Hatta bu dörtgene gazeteciler ve hukuk mensuplarını da katmak mümkün. Dolayısıyla acaba buradan elde edilen bilgiler şantaj amaçlı kullanılmış mıdır? Ya da hangi amaçlarla kullanılmıştır?
Kullanılmamış olsa bile makinalara “gayri-hukuki bir şekilde sızılma ve takip” mahremiyete aykırı bir durum değil midir?
Bunların araştırılması lazım. Ülkemizde demokrasi varsa bu şarttır.
Türk Polisi Aktif Müşteri Gözüküyor
Her ne amaç ise; firmadan çalınan “Customer_History.xlsx isimli dosyaya bakıldığında [4], Türkiye’nin Hacking Team şirketine RCS için 2011’de 150.000 Euro, 2012’de 140.000 ve 2013’de 150.000 Euro olmak üzere 440.000 Euro lisans ücreti ödediği gözüküyor (bugünkü kur ile 1,3 milyon TL). Yine diğer bir dosya olan “Client List_Renewal date.xlsx,” ise [5] Türk Polisinin 10 kasım 2014’de lisansının geçerliliğini yitirdiği ama yenilenmediği notunu taşıyor. Ama firma Türk Polisini “aktif” müşteri olarak sınıflandırıyor.
Hacking Team firmasının RCS yazılımı konusunda Citizen Labs’ın 2014 yılında yayınladığı raporda yer alan haritada Türkiye de gözüküyor[6]. Rapor, bu servisin çeşitli ülkelerdeki insan hakları savunucuları ile bağımsız gazetecileri hedeflediğini söylüyor.
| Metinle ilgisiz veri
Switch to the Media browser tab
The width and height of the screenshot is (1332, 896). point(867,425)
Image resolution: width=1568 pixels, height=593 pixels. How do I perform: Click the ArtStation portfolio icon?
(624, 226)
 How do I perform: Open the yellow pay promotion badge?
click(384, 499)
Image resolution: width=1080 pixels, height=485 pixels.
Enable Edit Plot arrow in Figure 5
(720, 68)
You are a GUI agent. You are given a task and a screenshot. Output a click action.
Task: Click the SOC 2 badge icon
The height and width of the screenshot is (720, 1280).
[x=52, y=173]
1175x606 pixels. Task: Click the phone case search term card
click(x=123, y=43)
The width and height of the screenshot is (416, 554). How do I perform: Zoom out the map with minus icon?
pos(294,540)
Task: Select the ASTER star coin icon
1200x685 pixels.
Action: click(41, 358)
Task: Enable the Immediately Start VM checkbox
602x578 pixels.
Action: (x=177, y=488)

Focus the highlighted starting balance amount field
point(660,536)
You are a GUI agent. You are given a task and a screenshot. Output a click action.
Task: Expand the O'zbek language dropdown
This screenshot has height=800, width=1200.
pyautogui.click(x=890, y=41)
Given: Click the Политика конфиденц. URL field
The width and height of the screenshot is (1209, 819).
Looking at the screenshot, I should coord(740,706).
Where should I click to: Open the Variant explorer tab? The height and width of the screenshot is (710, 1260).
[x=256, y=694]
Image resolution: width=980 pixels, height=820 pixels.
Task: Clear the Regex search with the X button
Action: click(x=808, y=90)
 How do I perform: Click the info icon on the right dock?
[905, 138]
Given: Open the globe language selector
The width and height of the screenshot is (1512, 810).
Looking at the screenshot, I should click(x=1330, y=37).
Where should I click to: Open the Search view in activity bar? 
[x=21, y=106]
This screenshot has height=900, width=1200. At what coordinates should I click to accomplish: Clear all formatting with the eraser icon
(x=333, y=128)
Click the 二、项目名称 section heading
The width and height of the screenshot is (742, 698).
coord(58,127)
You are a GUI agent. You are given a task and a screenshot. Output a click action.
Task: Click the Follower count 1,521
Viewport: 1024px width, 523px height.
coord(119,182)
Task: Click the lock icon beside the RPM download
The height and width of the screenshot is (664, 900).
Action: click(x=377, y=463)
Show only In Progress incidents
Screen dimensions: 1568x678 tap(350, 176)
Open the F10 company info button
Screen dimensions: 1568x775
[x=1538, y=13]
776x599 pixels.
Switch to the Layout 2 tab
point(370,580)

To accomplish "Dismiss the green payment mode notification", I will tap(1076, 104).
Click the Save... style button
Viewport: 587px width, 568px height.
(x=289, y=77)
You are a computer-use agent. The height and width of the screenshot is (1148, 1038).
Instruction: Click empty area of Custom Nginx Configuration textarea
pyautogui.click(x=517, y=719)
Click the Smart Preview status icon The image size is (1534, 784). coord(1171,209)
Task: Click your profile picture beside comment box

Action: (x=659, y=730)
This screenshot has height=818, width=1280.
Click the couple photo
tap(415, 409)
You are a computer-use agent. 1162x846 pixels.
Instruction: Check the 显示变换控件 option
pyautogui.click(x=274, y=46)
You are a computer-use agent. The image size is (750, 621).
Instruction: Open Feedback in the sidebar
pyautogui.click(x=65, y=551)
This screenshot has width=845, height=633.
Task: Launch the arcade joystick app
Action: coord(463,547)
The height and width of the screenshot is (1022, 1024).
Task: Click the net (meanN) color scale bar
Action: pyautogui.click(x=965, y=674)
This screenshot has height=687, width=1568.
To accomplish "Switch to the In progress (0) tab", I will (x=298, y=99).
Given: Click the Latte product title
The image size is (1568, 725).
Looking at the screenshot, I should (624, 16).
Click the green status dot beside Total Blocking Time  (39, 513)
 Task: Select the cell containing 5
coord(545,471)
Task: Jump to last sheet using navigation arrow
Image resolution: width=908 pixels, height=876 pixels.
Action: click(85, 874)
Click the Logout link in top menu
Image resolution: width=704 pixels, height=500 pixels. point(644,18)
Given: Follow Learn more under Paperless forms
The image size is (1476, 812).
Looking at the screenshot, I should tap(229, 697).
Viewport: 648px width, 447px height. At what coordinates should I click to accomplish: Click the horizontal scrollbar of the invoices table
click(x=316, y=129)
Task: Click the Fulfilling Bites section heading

Türk Polisi Amerika’lıları mı İzliyordu?
6 nisan 2013 tarihli Wired Magazine’de yayınlanan bir haber ilginç detaylar veriyor[7]. Haberde, bir Amerika’lı bir kadına gelen ve içinde bir link olan mailden bahsediliyor. Harvard Üniversitesindeki bir profesörden geliyor gibi gözüken mailin aslında hardward.edu diye bir yerden geldiği yani phishing olduğu görülüyor.
Haberde kendi isteği nedeniyle Amerika’lı kadının adı verilmiyor ama kendisinin Gülen hareketine bağlı Türk Polisi tarafından takip edildiğine inandığı not ediliyor. Maildeki link kontrol edildiğinde ise Hacking Team firması tarafında sadece polis güçlerine sattığı RCS isimli kötücül yazılımın bulunduğu anlatılıyor.
Haberde görülen şu ki; 2013 yılında bile RCS’nin Skype, Yahoo Messenger, Google Talk ve MSN Messenger gibi pek çok yazılım üzerinden hem yazılı hem de sesli haberleşmeyi takip edebildiği, bilgisayarı kontrol edebildiği, resim, video alabildiği, bilgisayardaki bilgileri çalabildiği biliniyor.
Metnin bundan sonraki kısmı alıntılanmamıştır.